The gauge has a short section that replicates the neck and leade of a 5.56 chamber drawing. Start by dropping the gauge into a recently cleaned chamber. If the leade has been cut to .223 dimensions, it wedges in place. However, if by turning the receiver upside down, the gauge falls out, you have a 5.56 leade.
Use a felt-tip marker to darken the gauge to see exactly where it is binding. But while that can be fun, it does not correct a short leade.
And a reminder, this has nothing to do with headspace.
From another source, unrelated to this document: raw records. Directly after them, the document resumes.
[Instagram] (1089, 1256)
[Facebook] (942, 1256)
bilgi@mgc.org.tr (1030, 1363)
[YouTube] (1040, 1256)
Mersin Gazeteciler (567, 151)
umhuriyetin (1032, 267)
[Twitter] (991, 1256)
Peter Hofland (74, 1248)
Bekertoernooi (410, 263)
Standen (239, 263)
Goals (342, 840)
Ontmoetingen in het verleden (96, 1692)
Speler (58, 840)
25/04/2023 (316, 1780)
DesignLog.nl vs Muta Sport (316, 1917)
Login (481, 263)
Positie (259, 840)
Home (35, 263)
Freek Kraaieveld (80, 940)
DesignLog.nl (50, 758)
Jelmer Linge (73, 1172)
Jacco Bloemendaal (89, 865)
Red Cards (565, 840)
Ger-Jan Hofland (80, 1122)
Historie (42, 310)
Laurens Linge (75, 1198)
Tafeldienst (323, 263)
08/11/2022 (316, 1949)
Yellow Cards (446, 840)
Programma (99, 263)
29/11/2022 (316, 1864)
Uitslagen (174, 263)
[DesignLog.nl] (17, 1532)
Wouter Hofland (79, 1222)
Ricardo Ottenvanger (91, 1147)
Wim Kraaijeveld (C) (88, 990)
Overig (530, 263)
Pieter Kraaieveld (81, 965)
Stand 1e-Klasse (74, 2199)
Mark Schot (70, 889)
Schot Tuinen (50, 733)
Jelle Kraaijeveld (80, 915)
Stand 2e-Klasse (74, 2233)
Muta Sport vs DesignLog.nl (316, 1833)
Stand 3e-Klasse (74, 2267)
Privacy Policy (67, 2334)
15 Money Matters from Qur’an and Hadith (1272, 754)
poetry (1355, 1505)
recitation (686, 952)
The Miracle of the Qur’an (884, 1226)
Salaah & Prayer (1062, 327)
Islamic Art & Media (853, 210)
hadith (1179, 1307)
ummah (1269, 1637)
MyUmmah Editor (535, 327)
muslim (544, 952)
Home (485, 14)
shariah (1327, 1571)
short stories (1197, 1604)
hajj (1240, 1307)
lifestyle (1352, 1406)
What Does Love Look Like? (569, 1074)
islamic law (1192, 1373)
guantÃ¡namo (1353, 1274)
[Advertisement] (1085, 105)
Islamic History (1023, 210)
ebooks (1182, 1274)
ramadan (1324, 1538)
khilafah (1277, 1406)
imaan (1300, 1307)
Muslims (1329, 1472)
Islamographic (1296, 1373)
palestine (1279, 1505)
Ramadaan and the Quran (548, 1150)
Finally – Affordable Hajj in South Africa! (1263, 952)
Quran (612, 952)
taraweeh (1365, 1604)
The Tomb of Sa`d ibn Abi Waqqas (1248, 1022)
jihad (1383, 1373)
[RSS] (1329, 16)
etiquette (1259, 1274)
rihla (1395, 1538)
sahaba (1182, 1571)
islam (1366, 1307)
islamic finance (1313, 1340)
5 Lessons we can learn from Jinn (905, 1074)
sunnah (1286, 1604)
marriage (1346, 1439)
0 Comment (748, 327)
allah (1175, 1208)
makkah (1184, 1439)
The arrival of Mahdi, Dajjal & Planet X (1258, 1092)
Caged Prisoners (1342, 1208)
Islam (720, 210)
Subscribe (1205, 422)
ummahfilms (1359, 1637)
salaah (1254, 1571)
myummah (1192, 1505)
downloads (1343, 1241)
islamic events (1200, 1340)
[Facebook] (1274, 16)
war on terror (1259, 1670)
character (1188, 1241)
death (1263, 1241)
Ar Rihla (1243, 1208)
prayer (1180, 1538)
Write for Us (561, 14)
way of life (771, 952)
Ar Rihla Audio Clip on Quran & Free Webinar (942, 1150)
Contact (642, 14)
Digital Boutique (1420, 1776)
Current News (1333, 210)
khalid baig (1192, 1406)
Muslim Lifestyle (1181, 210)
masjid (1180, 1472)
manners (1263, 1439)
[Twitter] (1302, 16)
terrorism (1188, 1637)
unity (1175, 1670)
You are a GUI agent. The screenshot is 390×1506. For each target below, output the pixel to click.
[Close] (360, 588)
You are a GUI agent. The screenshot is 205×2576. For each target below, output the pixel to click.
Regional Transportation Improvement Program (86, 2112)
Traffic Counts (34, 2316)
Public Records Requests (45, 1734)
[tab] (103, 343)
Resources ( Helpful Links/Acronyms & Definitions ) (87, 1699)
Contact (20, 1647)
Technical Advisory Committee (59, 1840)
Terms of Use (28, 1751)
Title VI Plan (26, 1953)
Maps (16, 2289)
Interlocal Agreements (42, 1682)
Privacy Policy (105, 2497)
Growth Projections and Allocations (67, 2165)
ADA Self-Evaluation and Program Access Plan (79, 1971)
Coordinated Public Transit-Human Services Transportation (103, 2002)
The reamer is designed so that it will cut the leade and only the leade. It is meant for carbon steel, stainless steel and chrome-plated bores. It will not cut a barrel treated via the Melonite process, and attempting that will only dull the reamer. You can spend all day using it in the appropriate barrels, and not change the headspace at all. The process goes like this. Having cleaned the chamber, apply a bit of lube to the cutting flutes of the reamer. Insert the reamer and turn clockwise as it bottoms out. You’ll feel it cutting. Once you feel that it is no longer cutting, keep on rotating it in the correct direction as you pull it out.
Do not rotate backward. Do not simply drop it in. Keep rotating clockwise as you lift it out.
Brush the chips off the reamer, and put it away. Swab the chamber, then push a patch down the bore to get all the chips and cutting oil out of the bore. Done.